I suppose I know about being married.
We celebrated thirty years of being married last week. When you say it aloud it sounds like a long time but truthfully it passed in a head rush of coping.
First there was Pat’s job – lorry driver. It is not a 9 to 5 job. Or a five day a week job. At it’s worst, it became a two evenings out of a fortnight at home and one complete day (when we were lucky).
The knock on effect of his job was learning to cope with being pregnant and constant morning sickness, then one child, then two. When Niall was born, Pat was working on the continent and often we didn’t see him for weeks. I made the best of those days he was with us.
The next coping bit evolved from discovering I had a chronic asthmatic baby son.
For the first four years of his life he, and I, lived in dread of a sniffle developing into a wheeze, or an attack.
I rebelled at this point and decided I could continue with a life of steroids, pills, nebulizers etc or I could learn as much as I could and find a way to make his and my life easier. It wasn’t easy for his older sister either but she proved to be made of stern stuff and rarely was ill or sick.
The solution came from a doctor with a calling.
Dr. Carson, drew up a plan which involved getting him as strong as possible , building a strong immune system to help his body fight back. It wasn’t easy as we discovered when he was allergy tested.
He was allergic to a lot. Also there was a strong history of asthma on my husbands side of the family which was another contribution to this fight.
A dirty carpet could leave him vomiting. Mould would start him wheezing. Certain E numbers would lead to a violent attack. So we lived the life of the cave man, no processed food, loads of swimming, exercise and fresh air.
Happy to say he was never hospitalised and he did get stronger. Turned into an athlete, who played every sport he could, eventually settled on athletics was running great times until life kicked him again, epilepsy, which ended his athletic career but he fought back and became a fitness trainer.
Sara didn’t escape either she had a rough time at school but in true Sara fashion turned her life from being a victim to being a champion and I am really proud of all she has achieved.
After fourteen years of crazy marriage life, Pat changed jobs.

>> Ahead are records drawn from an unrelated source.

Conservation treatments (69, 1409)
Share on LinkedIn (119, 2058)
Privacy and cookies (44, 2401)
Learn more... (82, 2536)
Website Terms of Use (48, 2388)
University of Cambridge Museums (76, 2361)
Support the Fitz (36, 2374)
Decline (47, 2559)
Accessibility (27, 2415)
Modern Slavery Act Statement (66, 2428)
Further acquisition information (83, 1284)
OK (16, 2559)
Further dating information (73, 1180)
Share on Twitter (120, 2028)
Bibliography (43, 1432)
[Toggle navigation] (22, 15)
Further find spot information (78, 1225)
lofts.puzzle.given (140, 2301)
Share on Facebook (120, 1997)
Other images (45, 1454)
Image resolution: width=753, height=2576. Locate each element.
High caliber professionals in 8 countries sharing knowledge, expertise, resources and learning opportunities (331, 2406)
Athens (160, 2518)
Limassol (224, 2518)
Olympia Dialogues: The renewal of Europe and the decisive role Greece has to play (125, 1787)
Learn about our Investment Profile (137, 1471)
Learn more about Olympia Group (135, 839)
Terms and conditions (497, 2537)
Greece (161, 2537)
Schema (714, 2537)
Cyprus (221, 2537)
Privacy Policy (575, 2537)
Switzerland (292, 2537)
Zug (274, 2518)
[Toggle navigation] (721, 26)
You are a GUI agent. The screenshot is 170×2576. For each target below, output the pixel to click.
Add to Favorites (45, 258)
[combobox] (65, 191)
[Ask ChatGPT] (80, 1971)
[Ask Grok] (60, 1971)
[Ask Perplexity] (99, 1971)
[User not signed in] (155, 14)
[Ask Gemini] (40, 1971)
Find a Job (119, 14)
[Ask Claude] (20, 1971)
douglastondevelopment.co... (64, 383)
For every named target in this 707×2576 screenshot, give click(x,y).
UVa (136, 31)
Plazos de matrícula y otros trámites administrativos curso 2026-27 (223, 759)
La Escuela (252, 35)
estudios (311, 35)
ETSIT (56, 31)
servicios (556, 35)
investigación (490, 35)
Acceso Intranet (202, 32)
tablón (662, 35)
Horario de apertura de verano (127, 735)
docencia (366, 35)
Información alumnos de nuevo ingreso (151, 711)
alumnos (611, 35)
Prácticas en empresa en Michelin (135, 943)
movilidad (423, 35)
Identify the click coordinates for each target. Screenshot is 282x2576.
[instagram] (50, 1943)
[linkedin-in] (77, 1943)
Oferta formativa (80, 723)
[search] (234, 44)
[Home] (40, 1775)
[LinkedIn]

I got a job and life settled down to a strange routine as he was suddenly around and involved in everything. It was tough for him in the begining as the two kids always came to me with a problem, out of habit but gradually that has changed.
Looking back on the last thirty years has made me realise that we packed two types of marriage into those thirty years but having worked our way through it makes me realise that we were lucky, we had no time to bicker or quarrel we simply did our best and kept talking as much as we could. It’s still true today, we don’t bicker or fight . If one of us has a problem the other is non judgemental but offers support and advice.
When Mum was sick and I was at a low point I visited a woman who didn’t claim to be a medium or spiritualist but simply was here to help if she could. Pat, as usual hid his sceptisim at this visit but when I returned smiling and crying he too was amazed at all she had revealed to me. Simply truths about my past and present and above all she gave me hope for the future.
When he asked what she said about him, I couldn’t help but smile. “You married your soul mate, your best friend, you are one of the lucky few” were her words.
My reply, as all women will understand, was a censored version, “I married my soul mate. I did great.” I told him.
Deep down I know it is true and whatever else is thrown at me, I know we will cope together.